╭─ Information provided

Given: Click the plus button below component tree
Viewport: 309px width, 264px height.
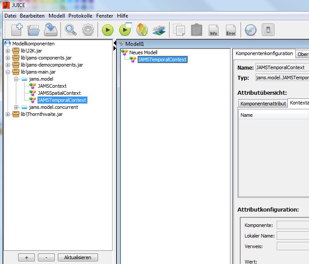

╰─
╭─ Information provided

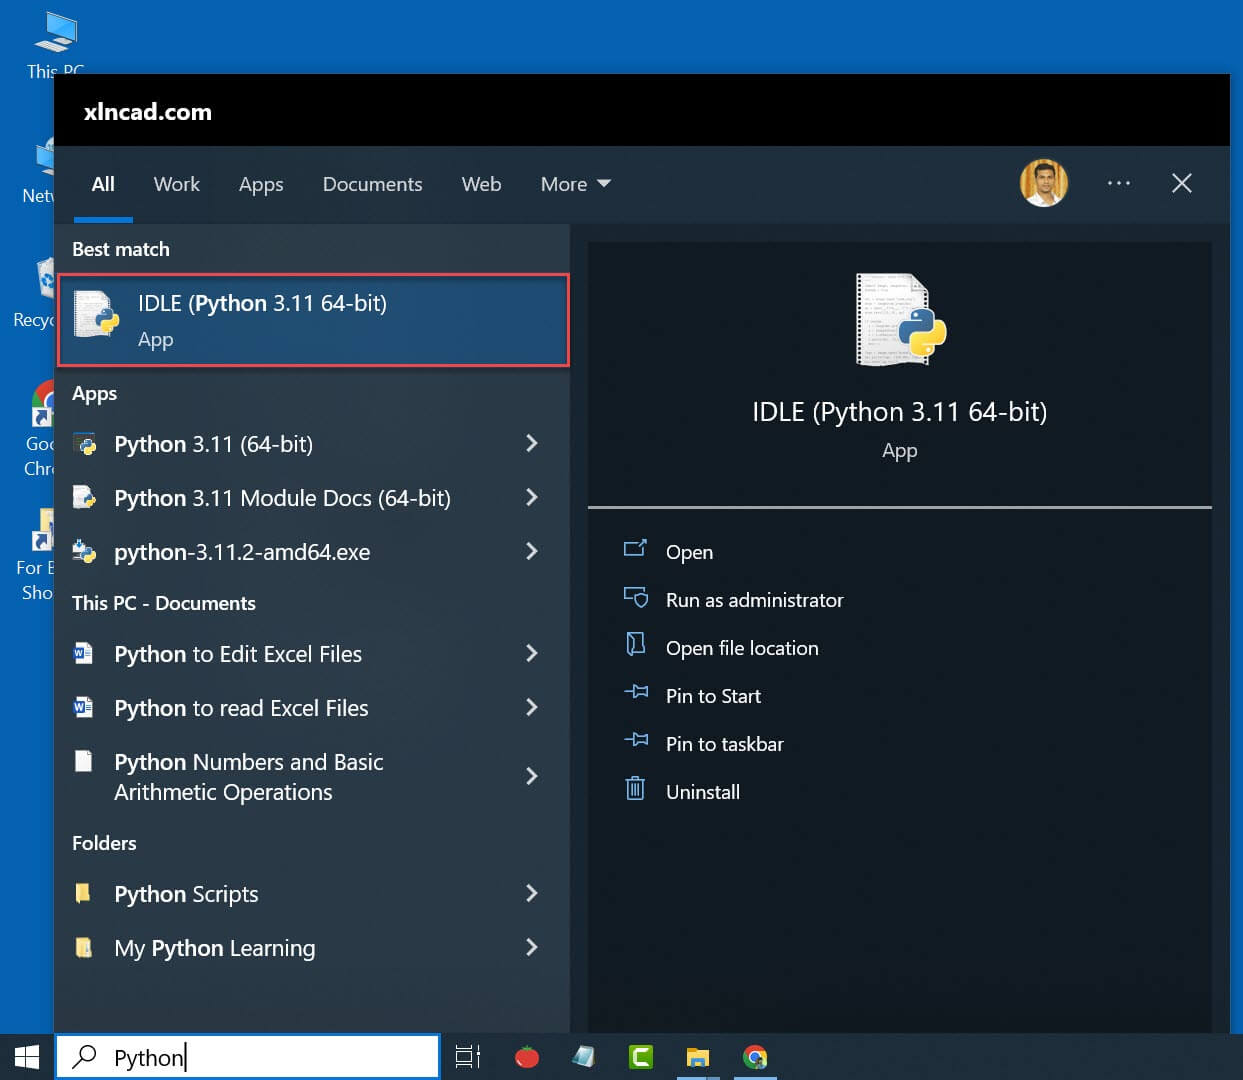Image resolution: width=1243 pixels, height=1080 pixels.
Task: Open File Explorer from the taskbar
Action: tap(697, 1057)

╰─

--- Task description ---
What is needed is an exact copy of the lines above, from the one containing "Given: Click the" through the one containing "Viewport: 309px width, 264px height.", with nothing added.

--- Exercise output ---
Given: Click the plus button below component tree
Viewport: 309px width, 264px height.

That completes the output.